Ils n’y vinrent pas tous sans tâtonnements et sans à-coups : aux premières semaines, comme il était inévitable, puisque pendant trois ans la défense s’était toujours portée sur la première ligne, les habitudes de la guerre de siège avaient persisté. En maintes rencontres, nos troupes avaient instinctivement cherché à reformer devant l’ennemi la tranchée continue, à lui opposer à nouveau la muraille linéaire, muraille de feux d’artillerie, muraille de poitrines. Mais comme elles n’y parvenaient pas, vu notre infériorité numérique, peu à peu le principe nouveau prit son ascendant, celui qui voulait que notre bataille défensive fût soutenue « sur des zones profondes. »

Tout un art se développa de dissimuler à l’adversaire cette tactique. A son insu, nous ne laissons dans notre première ligne que de rares pièces d’artillerie, mais qui se déplacent sans cesse et sans cesse le harcèlent ; nous n’y laissons que de faibles avant-postes d’infanterie, mais qui, à force de mobilité et d’activité, mouvements de patrouilles, alertes, coups de main, lui font faussement croire que la position est tenue en force et que nous sommes résolus à la conserver. Cependant, c’est à des kilomètres en arrière, sur la position de résistance, considérée désormais comme « l’élément essentiel du champ de bataille », que nous l’attendons et que nous le recevrons.

Un exemple, celui de la 36e division d’infanterie aux mois de mai et de juin, peut servir, entre plusieurs autres, à illustrer la tendance nouvelle.

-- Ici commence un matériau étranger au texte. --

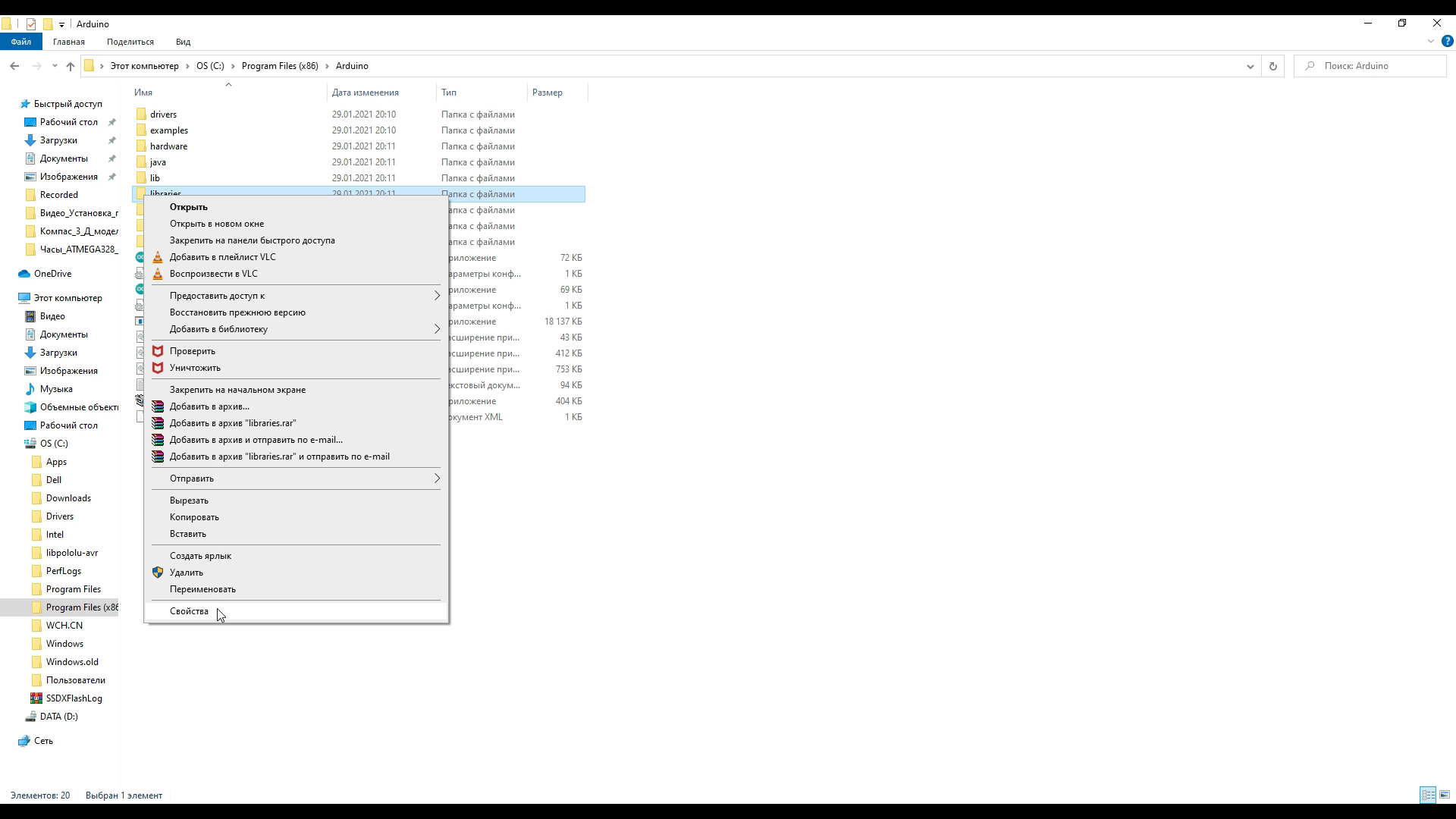Click the UAC shield icon beside 'Удалить'
Viewport: 1456px width, 819px height.
[x=158, y=573]
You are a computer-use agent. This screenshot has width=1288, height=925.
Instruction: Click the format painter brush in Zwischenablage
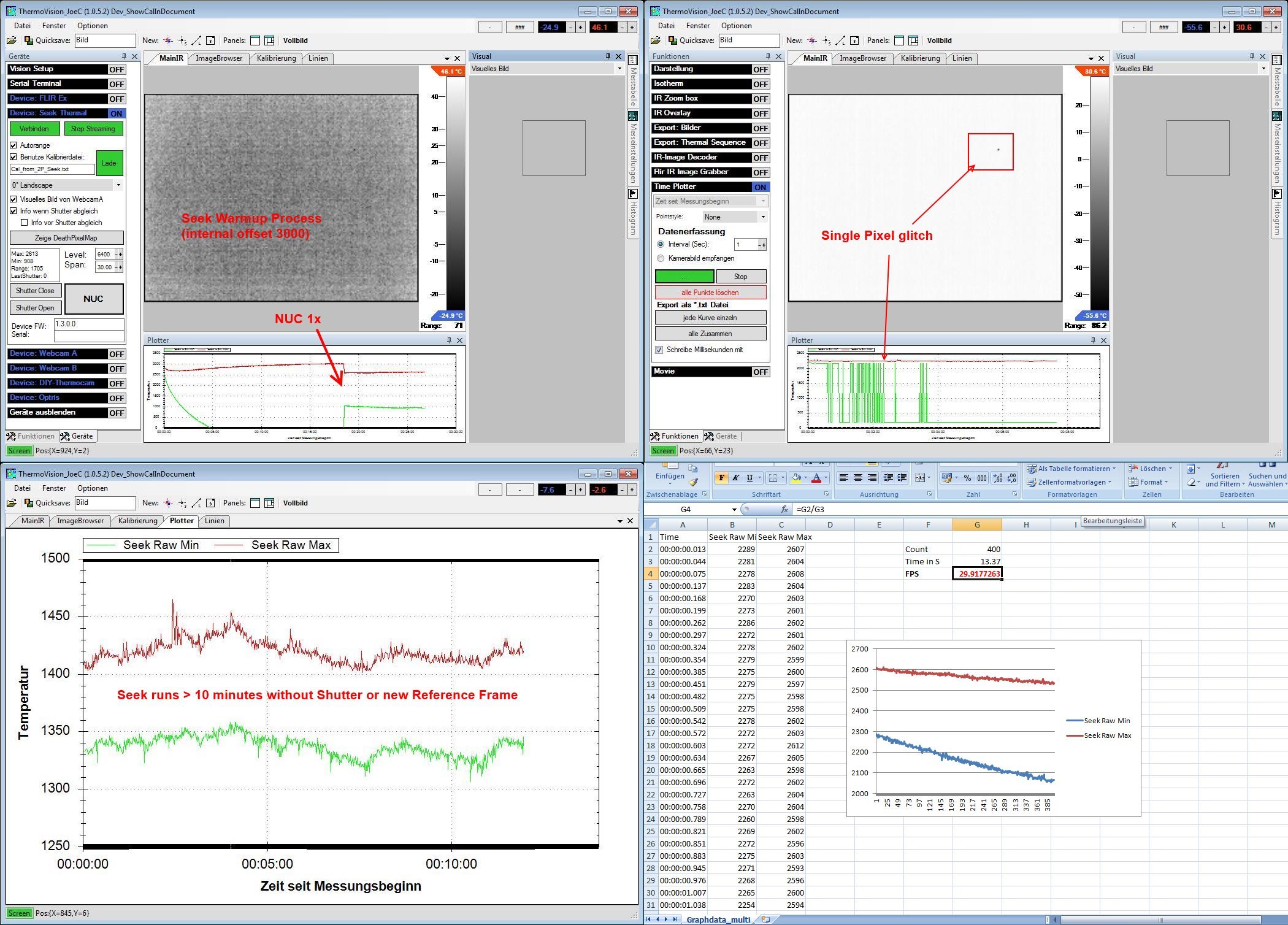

La 36e division, aux ordres du général Mittelhauser, garde au Sud de Montdidier l’un des secteurs de la IIIe armée (armée Humbert), le secteur de Tricot, sur un front d’environ cinq kilomètres. Elle l’occupe depuis le 6 avril, et, comme elle ne subit d’attaque ni en avril ni en juin, elle a pu l’organiser à loisir. Elle a établi : 1° une première ligne (parallèles de résistance, de doublement, de soutien), jalonnée par le village de Vaux, le bois de Vaux, la cote 110 ; — 2° à un kilomètre en arrière, une parallèle intermédiaire, appuyée sur les villages du Frétoy et de Tronquoy ; — 3° une bretelle Tronquoy-Courcelles ; — 4° à cinq kilomètres en arrière de la première ligne, une deuxième position sur la crête Tricol-Méry, couverte, en avant de ces deux villages, par une parallèle intermédiaire.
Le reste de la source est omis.